• [PAGE EXTRACT]:
--*--

6/2/11

From Pyramid to Plate: A Change in Nutrition History

Just this morning the USDA revealed its new Food Icon. For years we've been accustomed to seeing versions of the Food Pyramid on posters, cereal boxes and bread. But now, we welcome in a new Food Icon to complement the 2010 Dietary Guidelines released earlier this year.

 So let's start from the beginning. The first set of guidelines came out in 1880's and was only for men. In the 1920's and 1940's the first food icon was introduced as a wheel of seven food groups. Additional icons were introduced throughout the 20th century. For a nutrition history slideshow, click here.


The Original Food Pyramid

The very first Food Pyramid was a basic visual, identifying food groups and quantity, introduced in 1992. The basic premise was that larger the section, the more you would eat of that food category. However, people were still a little confused. Consumers still weren't sure what types of grains were best, what the appropriate portion size was and how to translate recommendations to restaurants, sandwiches, soups, casseroles, etc.

Then, the Food Pyramid received a makeover. The pyramid was turned on its side, given a new coat of paint, and stairs were added to stress the importance of physical activity. Consumers remained confused on what specific foods to choose within each group, what an actual serving size looked like and how to determine the calories needed by each unique person.

--*--

• [DATA LISTING]:

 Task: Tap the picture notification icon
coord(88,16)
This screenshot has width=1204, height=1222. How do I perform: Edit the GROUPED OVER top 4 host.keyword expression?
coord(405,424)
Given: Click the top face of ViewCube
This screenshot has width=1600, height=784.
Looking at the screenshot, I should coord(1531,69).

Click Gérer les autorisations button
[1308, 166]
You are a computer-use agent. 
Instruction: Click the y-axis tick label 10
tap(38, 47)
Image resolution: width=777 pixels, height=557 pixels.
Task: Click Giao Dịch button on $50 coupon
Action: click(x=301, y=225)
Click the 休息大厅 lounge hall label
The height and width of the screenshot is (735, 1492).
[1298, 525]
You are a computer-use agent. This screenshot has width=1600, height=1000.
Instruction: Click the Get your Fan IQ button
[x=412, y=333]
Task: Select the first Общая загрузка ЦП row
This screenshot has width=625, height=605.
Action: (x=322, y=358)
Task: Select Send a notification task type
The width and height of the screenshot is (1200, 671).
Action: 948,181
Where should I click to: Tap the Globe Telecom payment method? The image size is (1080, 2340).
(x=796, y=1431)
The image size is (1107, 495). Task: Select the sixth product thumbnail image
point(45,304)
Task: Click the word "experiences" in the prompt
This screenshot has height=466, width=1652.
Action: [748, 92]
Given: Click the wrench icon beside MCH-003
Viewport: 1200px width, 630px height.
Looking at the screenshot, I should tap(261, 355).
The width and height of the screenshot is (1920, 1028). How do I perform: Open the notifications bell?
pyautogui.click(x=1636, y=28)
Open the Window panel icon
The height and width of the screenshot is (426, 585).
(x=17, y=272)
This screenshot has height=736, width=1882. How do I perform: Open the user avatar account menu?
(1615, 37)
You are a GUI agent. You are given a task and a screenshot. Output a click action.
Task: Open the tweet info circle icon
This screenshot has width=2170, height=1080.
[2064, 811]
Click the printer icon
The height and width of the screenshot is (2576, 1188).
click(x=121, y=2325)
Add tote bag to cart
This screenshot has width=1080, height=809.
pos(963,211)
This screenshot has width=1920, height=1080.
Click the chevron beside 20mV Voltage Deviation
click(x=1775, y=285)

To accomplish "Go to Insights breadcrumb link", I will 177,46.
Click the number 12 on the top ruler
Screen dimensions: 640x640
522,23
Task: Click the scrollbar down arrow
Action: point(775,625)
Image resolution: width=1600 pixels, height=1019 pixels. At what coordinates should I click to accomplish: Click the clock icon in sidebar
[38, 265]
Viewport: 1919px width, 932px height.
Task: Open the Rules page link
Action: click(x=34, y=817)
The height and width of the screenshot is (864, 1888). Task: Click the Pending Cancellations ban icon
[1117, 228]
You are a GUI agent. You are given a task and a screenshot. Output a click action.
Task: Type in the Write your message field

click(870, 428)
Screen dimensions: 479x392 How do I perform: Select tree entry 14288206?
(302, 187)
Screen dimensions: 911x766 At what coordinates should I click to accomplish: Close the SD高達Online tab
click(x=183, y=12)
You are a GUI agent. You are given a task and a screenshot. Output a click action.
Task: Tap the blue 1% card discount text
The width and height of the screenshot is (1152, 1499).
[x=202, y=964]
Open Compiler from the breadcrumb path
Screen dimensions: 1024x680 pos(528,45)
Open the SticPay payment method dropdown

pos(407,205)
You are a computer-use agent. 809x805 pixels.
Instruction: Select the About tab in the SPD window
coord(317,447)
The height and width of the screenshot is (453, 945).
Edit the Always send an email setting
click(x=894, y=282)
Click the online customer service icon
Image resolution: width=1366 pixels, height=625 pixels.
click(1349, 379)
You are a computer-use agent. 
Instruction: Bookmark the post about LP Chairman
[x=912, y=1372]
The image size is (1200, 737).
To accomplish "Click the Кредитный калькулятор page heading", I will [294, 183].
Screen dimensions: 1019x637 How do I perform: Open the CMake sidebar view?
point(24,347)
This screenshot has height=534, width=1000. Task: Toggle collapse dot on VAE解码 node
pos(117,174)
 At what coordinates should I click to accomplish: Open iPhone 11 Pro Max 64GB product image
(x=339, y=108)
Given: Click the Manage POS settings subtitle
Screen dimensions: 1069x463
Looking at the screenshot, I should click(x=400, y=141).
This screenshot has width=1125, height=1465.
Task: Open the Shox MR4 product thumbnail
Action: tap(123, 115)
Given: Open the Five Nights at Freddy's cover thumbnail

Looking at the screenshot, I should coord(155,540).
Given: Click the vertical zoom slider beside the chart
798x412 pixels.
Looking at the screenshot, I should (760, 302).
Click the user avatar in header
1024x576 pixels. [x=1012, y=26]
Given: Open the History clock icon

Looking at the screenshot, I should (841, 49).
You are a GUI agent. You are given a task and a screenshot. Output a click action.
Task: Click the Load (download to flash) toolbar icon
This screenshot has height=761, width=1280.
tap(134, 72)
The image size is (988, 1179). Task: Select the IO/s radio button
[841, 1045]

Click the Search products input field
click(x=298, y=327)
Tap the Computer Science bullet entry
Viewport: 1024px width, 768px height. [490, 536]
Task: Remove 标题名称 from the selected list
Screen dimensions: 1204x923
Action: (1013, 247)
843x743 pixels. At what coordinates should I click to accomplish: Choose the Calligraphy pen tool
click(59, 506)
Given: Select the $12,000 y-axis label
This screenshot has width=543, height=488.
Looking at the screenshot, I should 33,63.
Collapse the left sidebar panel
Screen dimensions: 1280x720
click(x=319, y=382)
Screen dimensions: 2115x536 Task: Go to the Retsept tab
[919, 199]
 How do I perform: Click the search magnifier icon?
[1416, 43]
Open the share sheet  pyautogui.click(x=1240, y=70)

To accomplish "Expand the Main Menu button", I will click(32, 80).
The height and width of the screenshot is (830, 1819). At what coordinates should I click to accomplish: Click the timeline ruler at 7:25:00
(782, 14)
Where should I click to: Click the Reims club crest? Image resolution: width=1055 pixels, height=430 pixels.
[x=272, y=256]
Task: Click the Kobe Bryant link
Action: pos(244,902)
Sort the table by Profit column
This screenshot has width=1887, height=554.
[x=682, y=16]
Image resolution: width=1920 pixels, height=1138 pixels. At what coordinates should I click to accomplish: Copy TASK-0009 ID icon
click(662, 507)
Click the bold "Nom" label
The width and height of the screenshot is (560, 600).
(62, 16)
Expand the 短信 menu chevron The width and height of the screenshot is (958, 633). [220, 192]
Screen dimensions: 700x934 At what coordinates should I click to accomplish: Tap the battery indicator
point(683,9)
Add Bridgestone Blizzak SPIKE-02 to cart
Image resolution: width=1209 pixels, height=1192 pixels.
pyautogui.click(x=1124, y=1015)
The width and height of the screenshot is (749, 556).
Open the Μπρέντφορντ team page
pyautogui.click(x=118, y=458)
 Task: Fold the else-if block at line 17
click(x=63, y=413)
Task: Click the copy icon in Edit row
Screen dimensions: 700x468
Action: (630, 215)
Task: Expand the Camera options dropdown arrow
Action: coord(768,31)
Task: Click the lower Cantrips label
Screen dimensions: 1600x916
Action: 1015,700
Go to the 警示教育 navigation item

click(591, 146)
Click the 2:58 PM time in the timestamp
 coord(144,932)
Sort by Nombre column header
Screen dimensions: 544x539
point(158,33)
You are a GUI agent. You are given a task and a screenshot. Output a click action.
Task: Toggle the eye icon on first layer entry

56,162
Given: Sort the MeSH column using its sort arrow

--*--

• [EXERCISE 1]:
Answer these questions using the post on the USDA food icon:
(a) Who was the first set of guidelines, from the 1880's, meant for?
(b) In what year was the very first Food Pyramid introduced?
(c) What was added to the pyramid in its makeover to stress physical activity?
• [EXERCISE 2]:
Reproduce a passage of the post on the USDA food icon word for word. Begin at the words "Then, the Food" and stop after "each unique person.".
Base every response only on what the post itself says.

• [WRITTEN REPLY 1]:
(a) Only men.
(b) 1992.
(c) Stairs.

• [WRITTEN REPLY 2]:
Then, the Food Pyramid received a makeover. The pyramid was turned on its side, given a new coat of paint, and stairs were added to stress the importance of physical activity. Consumers remained confused on what specific foods to choose within each group, what an actual serving size looked like and how to determine the calories needed by each unique person.